When to use Principal Component Analysis

In the following scenario, we can use principal components.

  1. When you want to reduce the dimentionallity of the large dataset.

  2. When you want to transform several correlated variables into some uncorrelated variables. Sometimes you may find correlated variables within your independent variables. However, you believe that all variables are important and should not be deleted. In such scenarios you can make use of principal components as principal components are uncorrelated latent variables.

Important Note

The principal components are less interpretable in comparison to actual variables.

Intutive understanding of Principal Components

In layman terms, through principal components, we are actually trying to figure out the magnitude and direction of data. To get these two components, we can only use straight lines that are orthogonal to each other. To understand this, let’s consider the below example.

1.Imagine that your data points are distributed in the shape of an oval, as shown below. Each dark blue point represents the location of an individual data point in terms of variable x1 and variable x2.

Principal component analysis example

2.The next step is to draw straight lines, which kind of capture the maximum variance in the data. So, let’s draw the straight lines and remember these lines need to be orthogonal to each other. The solid green and red lines are the ones that are orthogonal. You can see that the green line clearly captures the maximum information and thus becomes your principal component 1, and the red line becomes your principal component 2.

Principal component analysis example 2

3.Now on each line, imagine the projection of all the data points(represented by dotted lines). These projections on the solid lines are represented by eigen vectors(Intuitively, an eigen vector is a vector whose direction remains unchanged when a linear transformation is applied). So you can see that on both the lines, we actually have some representation of all the data points. The only difference is that the green line captures much more variance of data as compared to the red line.

Principal component analysis example 3

4.We now transform our data use PC1 and PC2 as are new axis in place of X1 and X2 variables. The further information can be represented linearly on one axes as given below.

Principal component analysis example 4

Note

You now understand that principal component analysis tries to figure out a new coordinate system such that every data point has a new (x,y) value. Thus, each principal component is nothing but a combination of x1 and x2 variables. These are finally arranged in such a way that the first PC gets to explain lots of variation.

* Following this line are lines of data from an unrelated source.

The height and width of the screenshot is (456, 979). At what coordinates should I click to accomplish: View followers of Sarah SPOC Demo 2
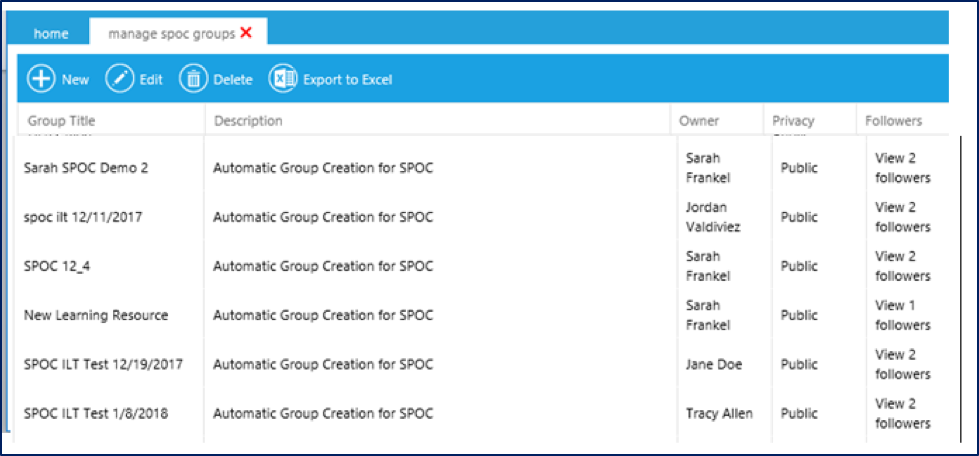902,168
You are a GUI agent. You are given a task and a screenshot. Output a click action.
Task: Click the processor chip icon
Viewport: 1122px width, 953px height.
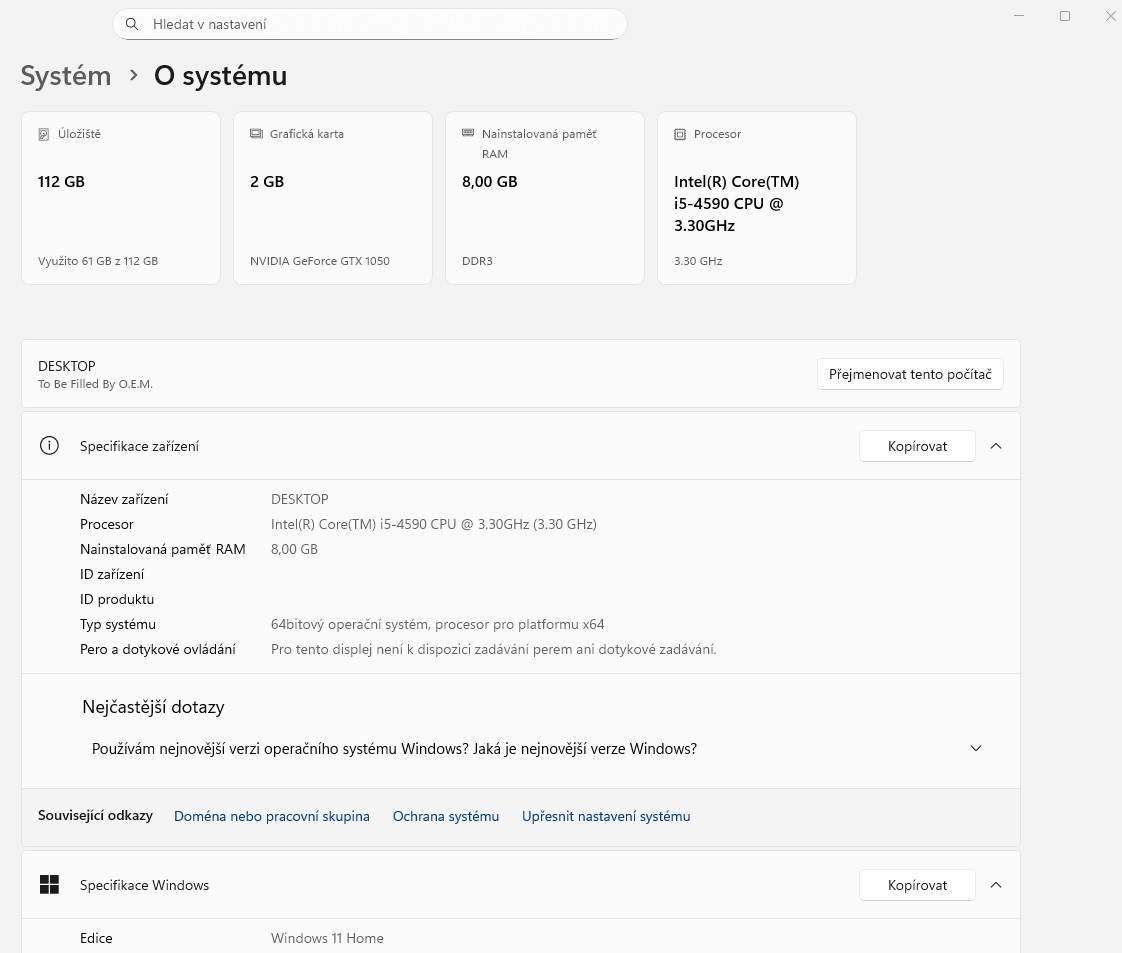pyautogui.click(x=680, y=134)

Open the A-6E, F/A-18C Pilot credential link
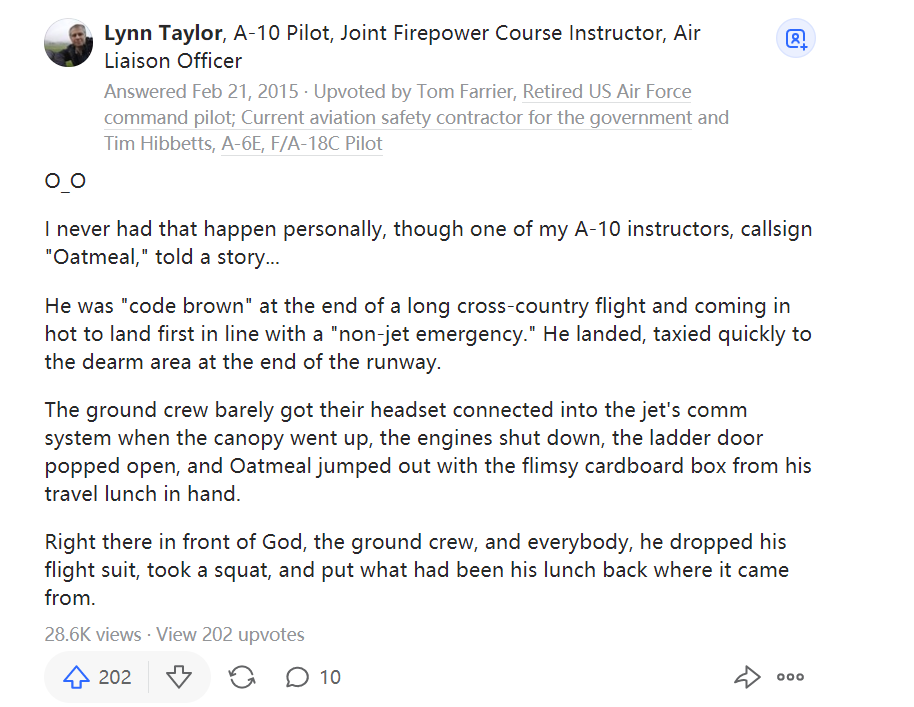302,143
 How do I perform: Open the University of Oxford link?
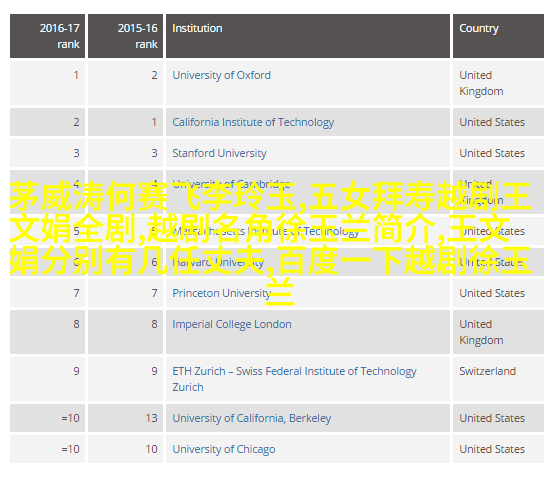point(221,75)
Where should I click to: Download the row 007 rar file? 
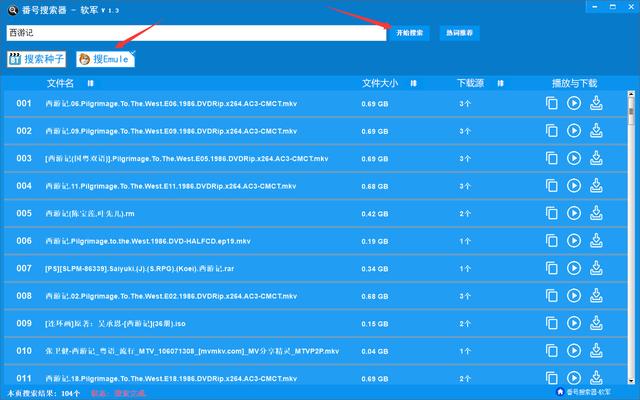[x=596, y=268]
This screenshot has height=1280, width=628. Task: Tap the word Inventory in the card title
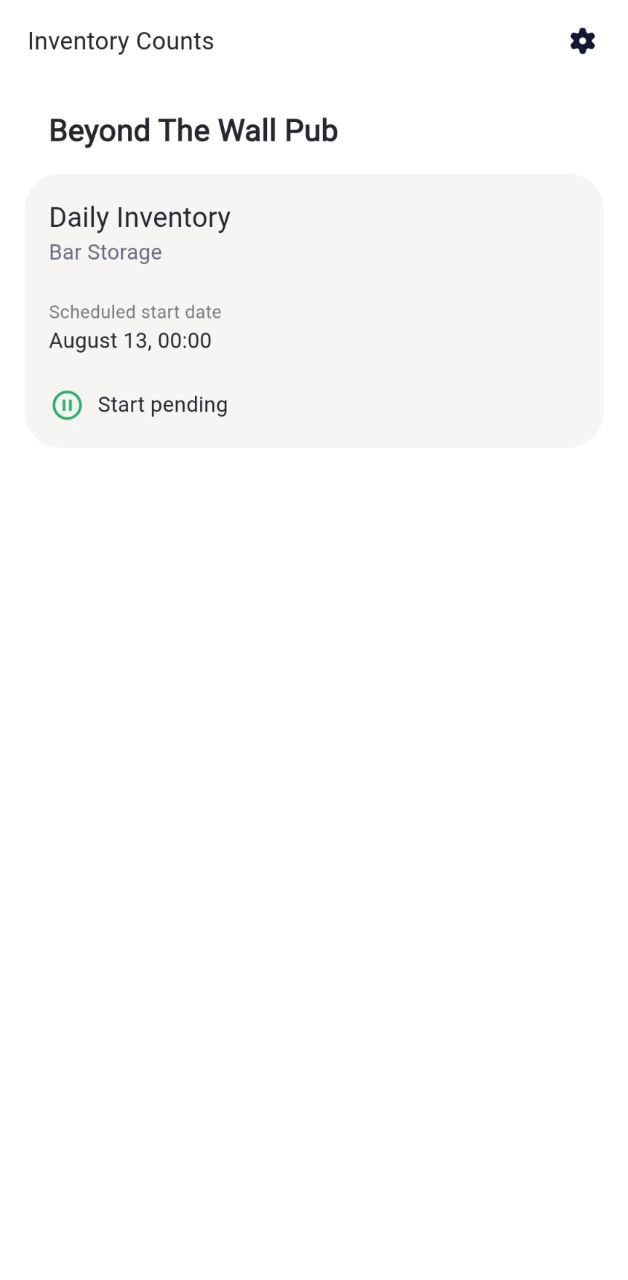tap(173, 218)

2D Example Visualizing Principal Component coordinates

2D Example Visualizing Principal Component coordinates

Mathematical explanation of principal components

In this section, we will look into the mathematical steps involved in calculating principal components. We will not do manual calculations for each and every step. I feel that it is not required because we have many prebuilt packages which can do these calculations in the possible know efficient ways.

  1. Take all the independent variables, ignoring the target variable.
  2. Calculate the mean for every variable.
  3. Calculate the covariance matrix of the complete dataset.
  4. Calculate the eigenvectors and generate the corresponding eigenvalues.
  5. Finally, Sort these eigen vectors in decreasing order.
  6. Based upon your variance explained by these components, select top k eigen vectors with the most significant values.
  7. Use this new matrix consisting of eigen values to transform the data into a new space.

How to run PCA in R

For this example, we are using the USDA National Nutrient Database data set. The dataset has 8619 observations and around 48 variables, including both categorical and numeric variables.

reading the raw dataset

We will read the dataset into R and keep only independent variables. For this example, we are only considering numeric variables. The dataset is then divided into train and test. As this is just a working example, we are not doing random sampling.

rawdata <- read.csv("nndb_flat.csv")

# Diving the dataset into test and train
pca.train <- rawdata[1:7000, c(8:45)]
pca.test <- rawdata[7001: nrow(rawdata), c(8:45)]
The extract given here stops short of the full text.